L’empire européen, pour reprendre l’expression de Pierre Manent, cumule à la fois une grande complexité quant à son fonctionnement et s’est construit sur l’ignorance, pour ne pas dire l’oubli, des peuples et des nations sur lesquels il prend appui concrètement.

L’union européenne a l’apparence d’une démocratie représentative, avec ses organes judiciaire, exécutif et législatif, mais la question se complique rapidement quand il s’agit d’en décrire le fonctionnement réel, la répartition des compétences et le siège effectif de la souveraineté entendu au sens de lieu de décision suprême. Cette complexité, qui n’a cessé de s’amplifier au fur et à mesure de la Constitution européenne, a créé un véritable voile d’opacité qui protège les gouvernants du contrôle des gouvernés. C’est d’ailleurs de là que naît le sentiment de dépossession communs aux différents populismes, qui prospèrent sur le dirigisme européen sans freins.
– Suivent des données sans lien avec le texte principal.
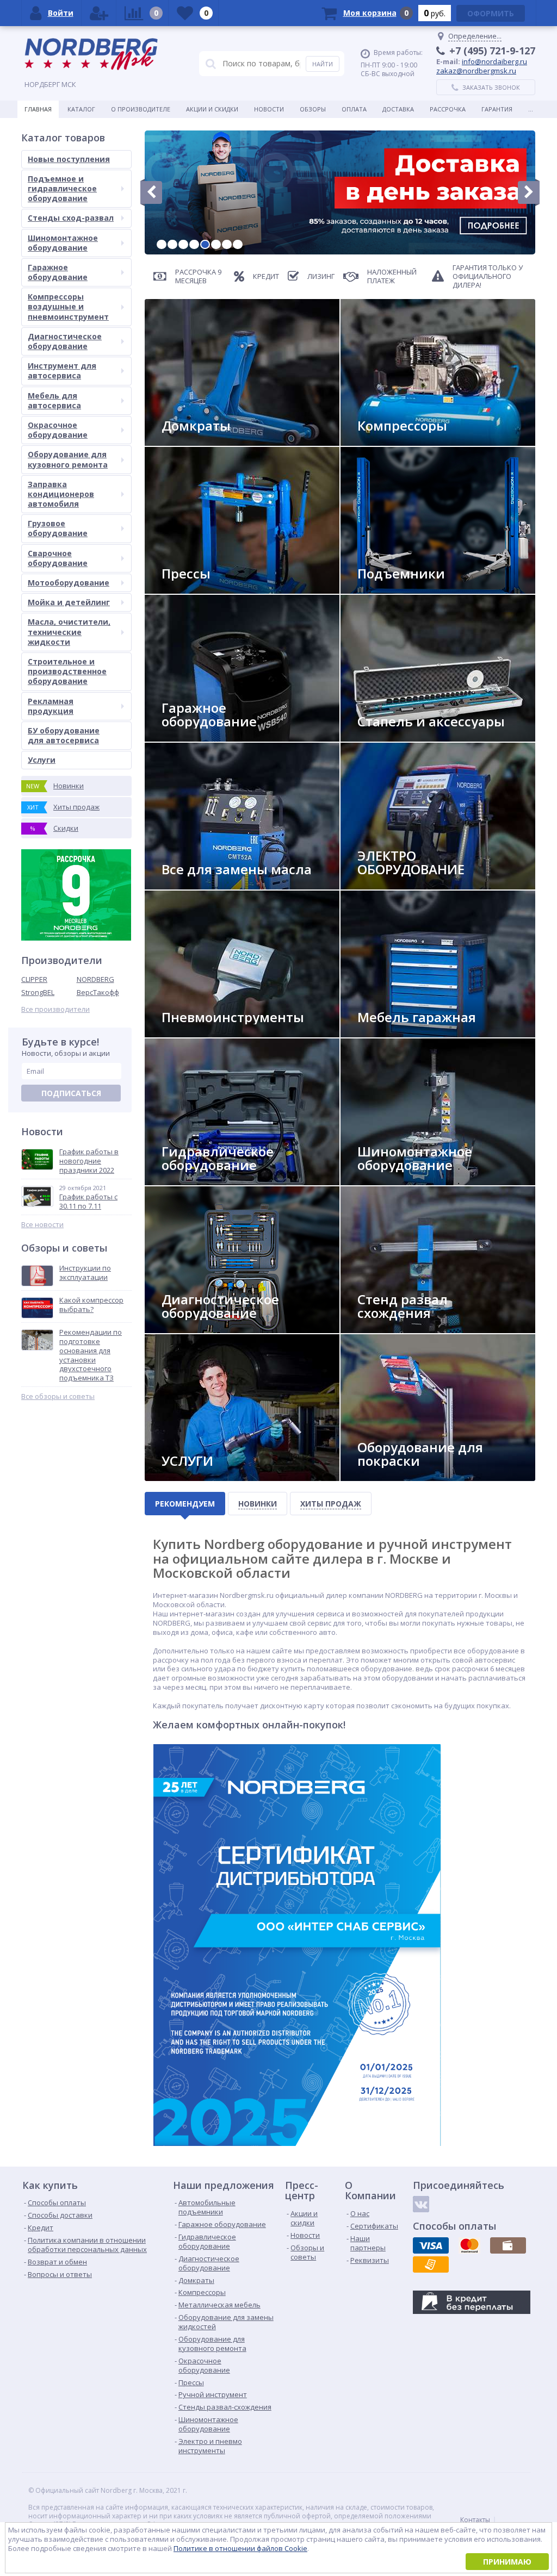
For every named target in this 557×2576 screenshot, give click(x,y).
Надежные (383, 441)
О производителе (140, 109)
A partir du moment où l’UE apparaît comme un organisme totalement inintelligible pour le commun des gouvernés, la probabilité de corruption augmente : pas de contrôle, l’absence de transparence et l’endogamie bureaucratique est un terreau prospère pour ces pratiques.

« Si nous n'avons aucun chercheur (européen) de ce niveau pour être recruté par la Commission, ça veut dire que nous avons un très grand problème avec tous les systèmes académiques européens », a déclaré Emmanuel Macron hier. Par ailleurs, il a souligné l'absence de « réciprocité » de la part des États-Unis et de la Chine pour nommer des Européens qui seraient « au cœur de (leurs) décisions ». Peut-on dire après cet épisode que l’Union européenne se met volontairement en position de faiblesse en renonçant à se protéger davantage des ingérences étrangères ?

Cette séquence est effectivement inquiétante du point de vue géopolitique : incapable de distinguer clairement entre ce qui constitue ses intérêts et ceux de ses concurrents, la gouvernance européenne dévoile une fois de plus sa faiblesse devant les groupes d’intérêts constitués, qu’ils soient industriels ou nationaux. L’idéologie technocratique postpolitique agit ici comme un masque qui l’empêche de reconnaître la nature conflictuelle d’un monde dans lequel les grandes puissances utilisent le véhicule économique et réglementaire pour avancer ses pions.

Notons toutefois que les nations européennes n’ont pas dit leur dernier mot, et que la machine technocratique s’est enrayée sous pression des différents pays, en particulier la France et l’Espagne, qui se sont mobilisés pour sortir la commission de son sommeil dogmatique. Concrètement les Etats nationaux demeurent un mécanisme de fait contrebalançant l’utopisme de Bruxelles, et qui, à l’avenir pourra également servir d’instrument à sa moralisation.